Hanks wunderbar schrullig
Hat Spielberg deshalb bewusst auf eine Komödie gesetzt? „In Krisenzeiten steigt natürlich der Wunsch nach kleinen Fluchten - Filme können ja wunderbar vom Alltag ablenken. Schön, wenn „Terminal“ dieses Beduerfnis erfuellen kann. Ich versuche allerdings nicht, mich mit der Auswahl meiner Filmthemen an die aktuelle Weltpolitik anzupassen“. Tom Hanks ergänzt: „Filme sind dann unterhaltsam, wenn sie eine gute Geschichte erzaehlen. Egal, ob Drama, Krimi oder Komödie. Im Endeffekt möchte man doch immer irgendwie die Realität wiederspiegeln – da spielt das Genre keine Rolle“.
Letzteres ist Hanks bei seiner Darstellung des kauzigen Kerls aus dem fiktiven Land „Krakozhia“ brillant gelungen. Mit einem herrlich russischen Akzent und schrulliger Unbeholfenheit spielt er den Airport-Dauergast ebenso überzeugend wie einst den Sonderling Forrest Gump. Spielberg über seinen Hauptdarsteller: „Tom war bei der Arbeit wie ein kleines Kind, das sich auf einem Abenteuerspielplaz austoben durfte. Er hat mit den Requisiten in der Flughafen-Kulisse herumgespielt und sich dabei spontan mehrere Szenen ausgedacht, die gar nicht im Drehbuch standen“.
Kulissenbegeisterung
Als „Kulisse“ kann man die gigantische Airport-Atrappe, die Spielberg eigens anfertigen liess, übrigens nicht mehr bezeichnen.
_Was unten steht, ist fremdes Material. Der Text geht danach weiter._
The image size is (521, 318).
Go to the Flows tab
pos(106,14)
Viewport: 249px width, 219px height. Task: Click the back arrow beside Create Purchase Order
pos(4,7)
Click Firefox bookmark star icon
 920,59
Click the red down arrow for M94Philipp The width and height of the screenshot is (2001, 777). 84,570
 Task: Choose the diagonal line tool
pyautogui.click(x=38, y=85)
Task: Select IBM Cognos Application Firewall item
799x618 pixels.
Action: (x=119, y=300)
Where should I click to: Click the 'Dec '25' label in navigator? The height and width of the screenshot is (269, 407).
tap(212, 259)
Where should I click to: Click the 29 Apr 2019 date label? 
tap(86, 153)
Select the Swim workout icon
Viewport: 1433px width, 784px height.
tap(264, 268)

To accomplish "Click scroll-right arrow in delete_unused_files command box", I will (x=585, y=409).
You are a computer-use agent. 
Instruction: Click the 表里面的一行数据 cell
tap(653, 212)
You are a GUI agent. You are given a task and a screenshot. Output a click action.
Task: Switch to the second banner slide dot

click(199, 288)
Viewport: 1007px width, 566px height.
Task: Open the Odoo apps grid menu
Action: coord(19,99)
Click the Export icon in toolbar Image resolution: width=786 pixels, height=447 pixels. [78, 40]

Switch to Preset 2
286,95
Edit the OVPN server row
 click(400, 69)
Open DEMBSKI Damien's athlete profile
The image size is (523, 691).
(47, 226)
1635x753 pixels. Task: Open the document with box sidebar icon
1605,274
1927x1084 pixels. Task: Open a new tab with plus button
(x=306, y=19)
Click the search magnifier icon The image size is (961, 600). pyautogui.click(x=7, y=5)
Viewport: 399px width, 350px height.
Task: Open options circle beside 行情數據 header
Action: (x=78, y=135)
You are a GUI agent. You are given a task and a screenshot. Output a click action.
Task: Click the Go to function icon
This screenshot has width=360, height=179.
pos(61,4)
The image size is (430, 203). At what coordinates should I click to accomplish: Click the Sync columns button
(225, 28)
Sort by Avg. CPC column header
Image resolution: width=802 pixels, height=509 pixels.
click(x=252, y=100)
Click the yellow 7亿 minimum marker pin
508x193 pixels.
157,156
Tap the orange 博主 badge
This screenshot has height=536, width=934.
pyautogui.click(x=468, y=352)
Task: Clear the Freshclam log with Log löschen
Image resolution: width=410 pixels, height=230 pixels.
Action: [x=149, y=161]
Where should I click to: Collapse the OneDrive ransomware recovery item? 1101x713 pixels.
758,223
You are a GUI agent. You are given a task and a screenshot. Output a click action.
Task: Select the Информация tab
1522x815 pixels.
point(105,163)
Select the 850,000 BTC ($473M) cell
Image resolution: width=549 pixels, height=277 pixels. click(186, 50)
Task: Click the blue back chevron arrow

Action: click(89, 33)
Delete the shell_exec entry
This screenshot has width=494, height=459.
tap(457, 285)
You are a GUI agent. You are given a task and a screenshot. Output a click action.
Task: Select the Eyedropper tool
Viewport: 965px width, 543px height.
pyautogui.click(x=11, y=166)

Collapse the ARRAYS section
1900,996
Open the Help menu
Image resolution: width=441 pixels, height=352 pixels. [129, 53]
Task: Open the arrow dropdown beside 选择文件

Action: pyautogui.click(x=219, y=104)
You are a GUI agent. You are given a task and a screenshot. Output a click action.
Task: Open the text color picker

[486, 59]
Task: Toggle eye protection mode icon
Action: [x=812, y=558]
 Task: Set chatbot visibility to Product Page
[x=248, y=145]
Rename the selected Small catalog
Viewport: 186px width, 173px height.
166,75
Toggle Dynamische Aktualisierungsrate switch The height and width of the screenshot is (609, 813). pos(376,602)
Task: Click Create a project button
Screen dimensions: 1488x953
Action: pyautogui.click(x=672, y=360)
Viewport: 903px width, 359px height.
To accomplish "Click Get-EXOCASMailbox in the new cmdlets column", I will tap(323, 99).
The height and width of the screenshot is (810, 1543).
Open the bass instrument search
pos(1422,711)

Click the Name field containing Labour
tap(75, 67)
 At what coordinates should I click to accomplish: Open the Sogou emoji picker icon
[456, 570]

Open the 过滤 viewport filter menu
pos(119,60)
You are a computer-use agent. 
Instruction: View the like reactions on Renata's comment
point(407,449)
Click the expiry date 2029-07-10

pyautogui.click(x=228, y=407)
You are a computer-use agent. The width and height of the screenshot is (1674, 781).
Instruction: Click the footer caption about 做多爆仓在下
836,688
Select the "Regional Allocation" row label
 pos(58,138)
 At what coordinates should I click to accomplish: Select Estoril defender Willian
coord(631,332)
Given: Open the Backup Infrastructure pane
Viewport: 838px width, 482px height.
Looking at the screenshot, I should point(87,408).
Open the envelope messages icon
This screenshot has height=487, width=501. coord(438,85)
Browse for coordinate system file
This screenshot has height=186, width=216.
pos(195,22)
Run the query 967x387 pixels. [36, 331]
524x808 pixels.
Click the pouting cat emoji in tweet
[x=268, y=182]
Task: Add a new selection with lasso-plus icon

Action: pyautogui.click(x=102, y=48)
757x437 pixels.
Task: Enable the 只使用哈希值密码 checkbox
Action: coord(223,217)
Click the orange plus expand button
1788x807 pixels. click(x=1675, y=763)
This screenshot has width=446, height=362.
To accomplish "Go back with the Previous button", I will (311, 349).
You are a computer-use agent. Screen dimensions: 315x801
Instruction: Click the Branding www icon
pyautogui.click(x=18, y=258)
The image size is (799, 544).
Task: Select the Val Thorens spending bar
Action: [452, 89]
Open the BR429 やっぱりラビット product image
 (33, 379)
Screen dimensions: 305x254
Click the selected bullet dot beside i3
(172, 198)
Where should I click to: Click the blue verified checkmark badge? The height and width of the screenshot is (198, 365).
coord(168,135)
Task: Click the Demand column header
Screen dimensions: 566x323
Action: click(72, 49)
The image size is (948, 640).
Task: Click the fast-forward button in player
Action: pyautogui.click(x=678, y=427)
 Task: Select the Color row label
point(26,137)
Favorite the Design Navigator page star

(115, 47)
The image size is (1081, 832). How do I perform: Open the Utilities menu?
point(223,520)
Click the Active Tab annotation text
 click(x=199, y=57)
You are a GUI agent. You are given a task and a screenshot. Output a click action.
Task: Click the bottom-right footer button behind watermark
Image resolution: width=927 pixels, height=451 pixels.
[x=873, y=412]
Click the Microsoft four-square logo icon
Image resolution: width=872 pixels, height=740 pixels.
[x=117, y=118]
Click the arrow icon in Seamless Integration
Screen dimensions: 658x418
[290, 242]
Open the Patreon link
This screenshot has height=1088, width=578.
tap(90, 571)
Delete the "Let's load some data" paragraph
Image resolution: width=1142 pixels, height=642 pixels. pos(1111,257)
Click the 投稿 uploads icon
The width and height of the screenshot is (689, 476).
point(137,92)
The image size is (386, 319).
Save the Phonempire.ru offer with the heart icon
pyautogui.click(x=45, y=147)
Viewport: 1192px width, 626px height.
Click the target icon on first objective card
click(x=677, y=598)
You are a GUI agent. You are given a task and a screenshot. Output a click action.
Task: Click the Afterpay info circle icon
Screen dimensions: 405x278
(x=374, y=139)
Produktionsdesigner Alex McDowell („Minority Report“) erschuf auf 18.000 qm einen originalgetreuen Mini-Terminal – inklusive funktionstüchtiger Rolltreppen und echten Fastfood-Läden. Hanks schwelgt in Erinnerung: „Normalerweise sind Sets zu eng, zu dunkel und vollgestopft mit Kabeln. Die Kulissen bei „Terminal“ waren dagegen ungemein gemütlich. Überall gab es etwas leckeres zu essen, und Platz genug war auch noch da – ein echtes Paradies!“
Spielberg stimmt ein: „Als ich das erste Mal zum fertigen Set kam, wurden mir die Augen verbunden, damit die Überraschung größer sein würde. Ich war so aufgeregt wie ein kleiner Junge beim Weihnachtsfest. Was ich dann zu sehen bekam, war die schönste Kulisse, die ich je für einen Film zur Verfügung hatte. Das war wirklich wie ein riesengrosses Geschenk“.
In Deutschland startet „Terminal“ am 7. Oktober.